## Textauszug
= = = =

Dienstag, 6. April 2021

Aus Gesprächen mit postmodernen Christen

(was kann für uns noch wahr sein?)


Mit dem Alten Testament könne sie gar nichts anfangen. Der Gott sei da so grausam, er straft, er zürnt, er will Opfer, ja er tötet die Ägypter und erst die Sintflut, wo er fast die ganze Menschheit ausrottete...“

Bis vor einigen Jahren traute sich kaum noch jemand, so das AT abzuurteilen, zu präsent war noch die Forderung des radicalen Flügels der Reformbewegung der „Deutschen Christen“ in den 30 Jahren, das AT aus antisemitischen Gründen abzulehnen. In der Alten Kirche argumentierte Marcion schon mit den „unchristlichen“ Gottesaussagen des AT: Der Gott des AT sei unvereinbar mit dem Gott Jesu. Aber neuerdings revitalisiert sich diese These wieder. Der „Gott der Liebe“, den Jesus uns nahebringt, ist nicht der des AT.

= = = =

## Angezeigte Daten
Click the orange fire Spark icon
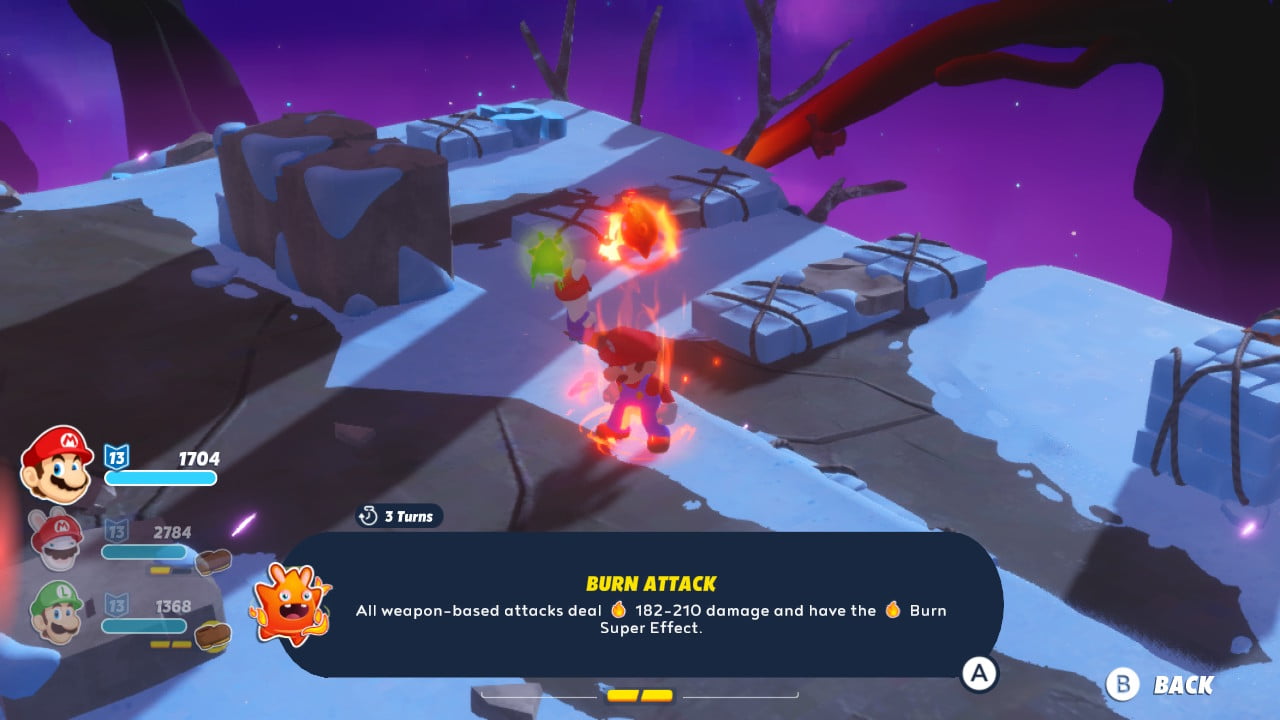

= = = =

## Arbeitsanweisungen
- 1) Womit argumentierte Marcion laut dem Textauszug über postmoderne Christen in der Alten Kirche?
- 2) Setze bitte den Textauszug über postmoderne Christen nach seinem letzten Satz fort.

## Lösungen
- 1) Mit den „unchristlichen“ Gottesaussagen des AT.

- 2)
Eine Zeitlang gefiel noch das „sozialkritische Engagement“ der Propheten und daß das AT nicht so jenseitsorientiert sei wie das NT. Aber jetzt überwiegt eher der Negativeindruck der Intoleranz des jüdischen Gottes gegen die Götzen der anderen Völker. Daß im AT auch gar nichts dem interreligiösen Dialog Ähnliches anklinge...nein, das kann nicht mehr unsere Welt sein.

Eine ganz gebildete Theologin erklärte mir gar, daß das 2.Vaticanum mit seinem Begriff der „Hierarchie der Wahrheiten“ zum Ausdruck bringen wolle, daß nicht alle Schriften der Bibel gleich bedeutungsvoll seien. Das AT sei nach diesem Reformkonzil als völlig unwichtig anzusehen und die Paulusbriefe, da sie so frauenfeindlich seien, als weniger wichtig als die Evangelien. Deshalb schätze sie dies Reformkonzil.

Generell enthalte das AT darüberhinaus vieles, was wir heute ob des Progresses der Wissenschaften als nicht mehr akzeptabel erachten müssen, so etwa alle Aussagen zur Sexualität, der Homosexualität isb. Auch sei das Gottesbild des AT oft sehr naiv, als wenn Gott Naturkatastrophen bewirke (die Sintflut etwa) oder daß er direkt in der Geschichte wirke.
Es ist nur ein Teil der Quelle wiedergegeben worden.